Судороги стали слабее, зато чаще. Словно удары. Как будто билось что-то запертое у него в груди… Как будто?!

Он сел, тряхнул головой. Провел ладонью по лбу, освобождая лицо от волос, пропитанных потом. В глазах теперь было ясно, как если бы здесь горело шесть свечей вместо одной. Он оглядел всех троих, задержал взгляд на девице, перетянувшей лоскутком порезанное запястье, но так и не прикрывшей соски. Попытался засмеяться — и подавился воздухом.

Воздух резал легкие, ударял в голову. Едкий чад от жаровни, запахи пота, распущенных волос, чеснока…

Чесночка в каком-то теплом вареве!

— Умираю… — пробормотал он. — Умираю с голоду. Мерав тэ хав… щавале… щейорра!

В шатре воцарилась полная тишина. Должно быть, бабка не объяснила внукам, как именно «перестанет быть» поверженный вампир. Может, она сама этого не знала. А теперь не все ли равно?

— Что у вас в том горшке?

Над горшком поднимался парок. Князь вздернул рукава до локтей, сильнее порвав манжеты. Цыгане почтительно наблюдали, как вампир поедает вареную баранину, круто посоленную, с целыми зубцами чеснока. Будто не ел триста лет.
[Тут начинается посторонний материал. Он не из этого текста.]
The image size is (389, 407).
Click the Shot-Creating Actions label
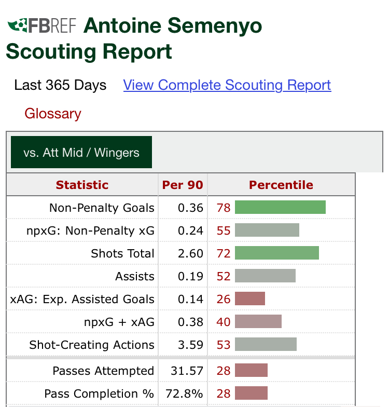92,345
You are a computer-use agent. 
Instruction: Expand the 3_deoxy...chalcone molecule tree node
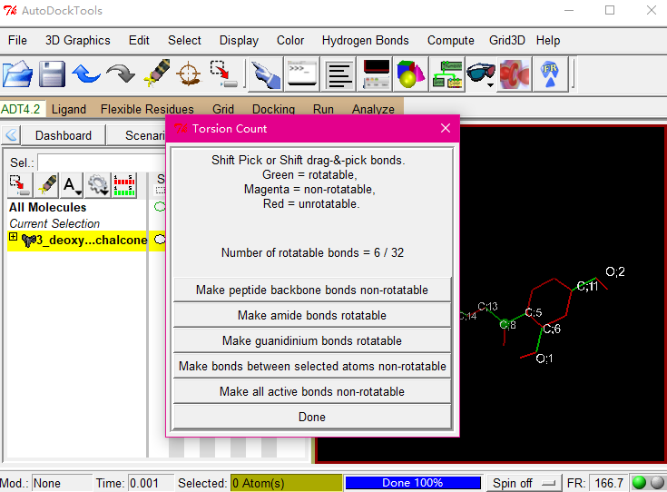(x=14, y=239)
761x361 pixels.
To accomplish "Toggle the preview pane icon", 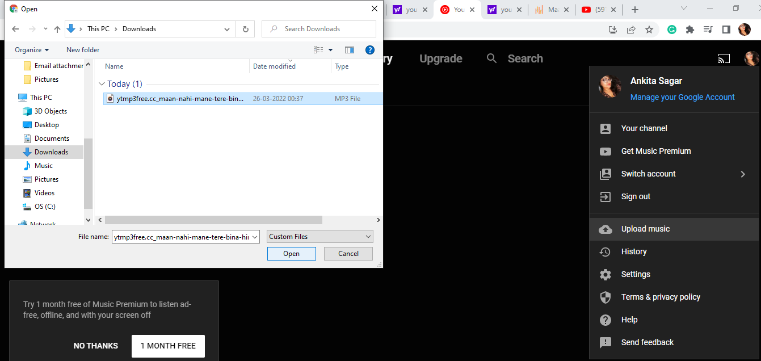I will click(x=350, y=50).
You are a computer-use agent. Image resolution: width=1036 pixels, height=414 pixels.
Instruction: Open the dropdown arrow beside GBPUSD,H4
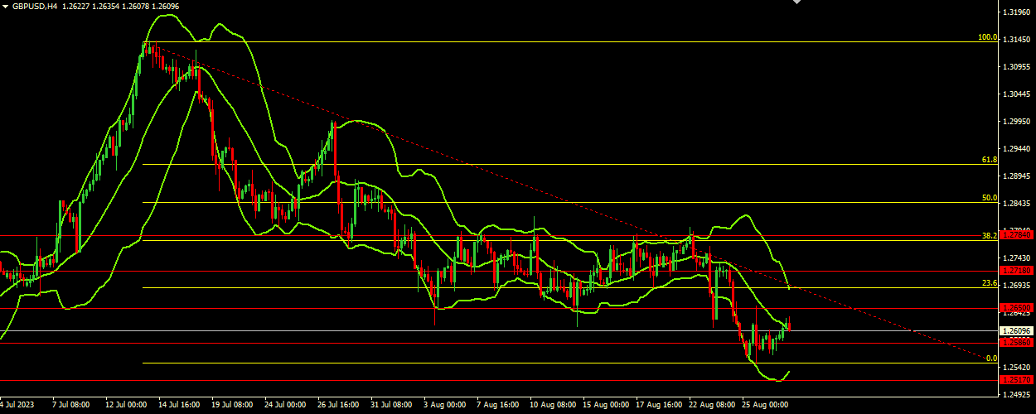pos(5,6)
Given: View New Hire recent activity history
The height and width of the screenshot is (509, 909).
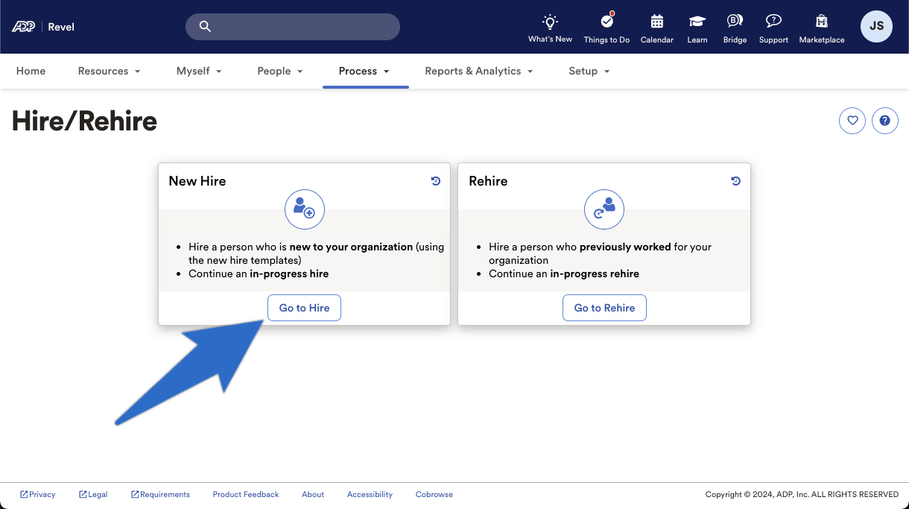Looking at the screenshot, I should coord(436,180).
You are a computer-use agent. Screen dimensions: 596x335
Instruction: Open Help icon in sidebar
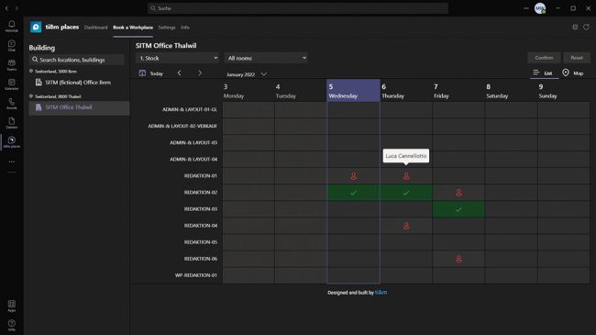click(11, 325)
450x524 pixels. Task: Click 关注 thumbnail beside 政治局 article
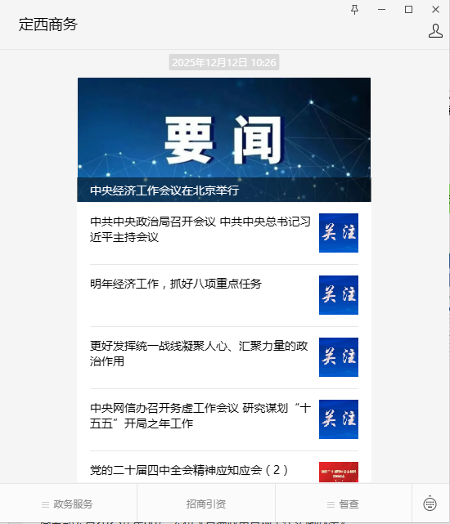338,233
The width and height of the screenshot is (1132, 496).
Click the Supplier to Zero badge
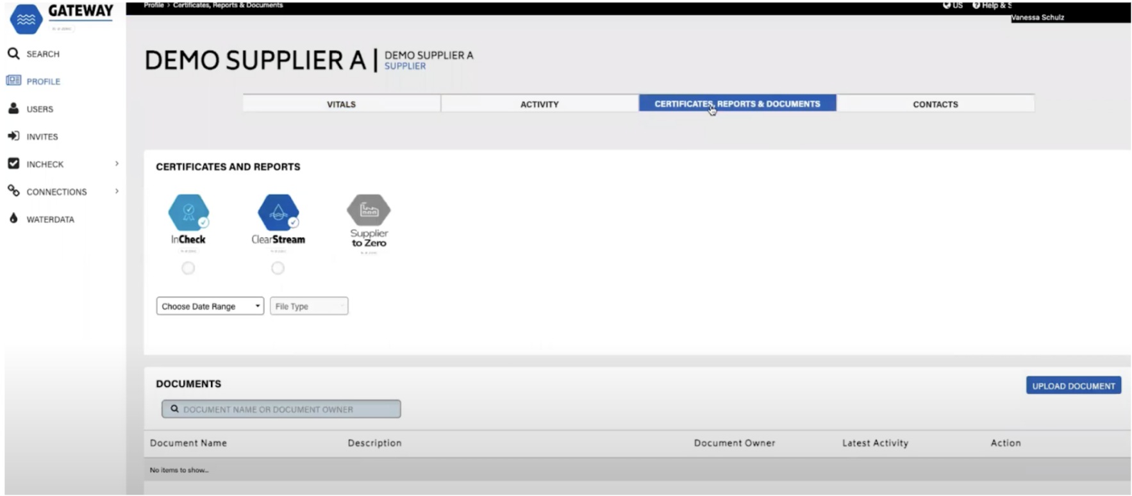369,211
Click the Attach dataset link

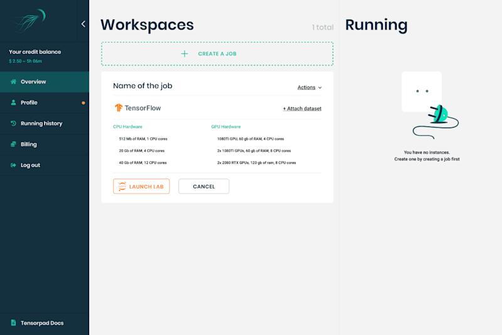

Холопы князя были в смятении. Его светлость вернулись за три часа до рассвета, сразу заперлись в кабинете и через некоторое время уехали, вместо того чтобы отойти на покой, — чего ни разу не случалось на памяти старейших слуг. Уехал князь на кровном жеребце, другого жеребца и двух кобыл конюхам было велено отогнать в табор. Более ни князя, ни лошадей никто не видел. К великому разочарованию наследника — правнучатого племянника князя Георгие, — из замка исчезло все золото. Спасибо, хоть ценные бумаги остались на месте.

Пришельца барон именовал «братом», и то сказать, «дед» звучало бы чудно: светлоглазый «гаже», нецыган, казался его однолетком. Бывший князь быстро усвоил обычаи табора: хоть и гаже, ни в чем не был хуже ромов. Говорили, что он на дух не выносил поножовщины и не любил даже, когда при нем резали кур. Впрочем, когда кто-либо смотрел не как следует на его жену бывал страшен, хоть и без ножа в руке. А маленькую дочку барона любил без памяти до самой своей смерти. Учил ее, говорили, изъясняться по-господски.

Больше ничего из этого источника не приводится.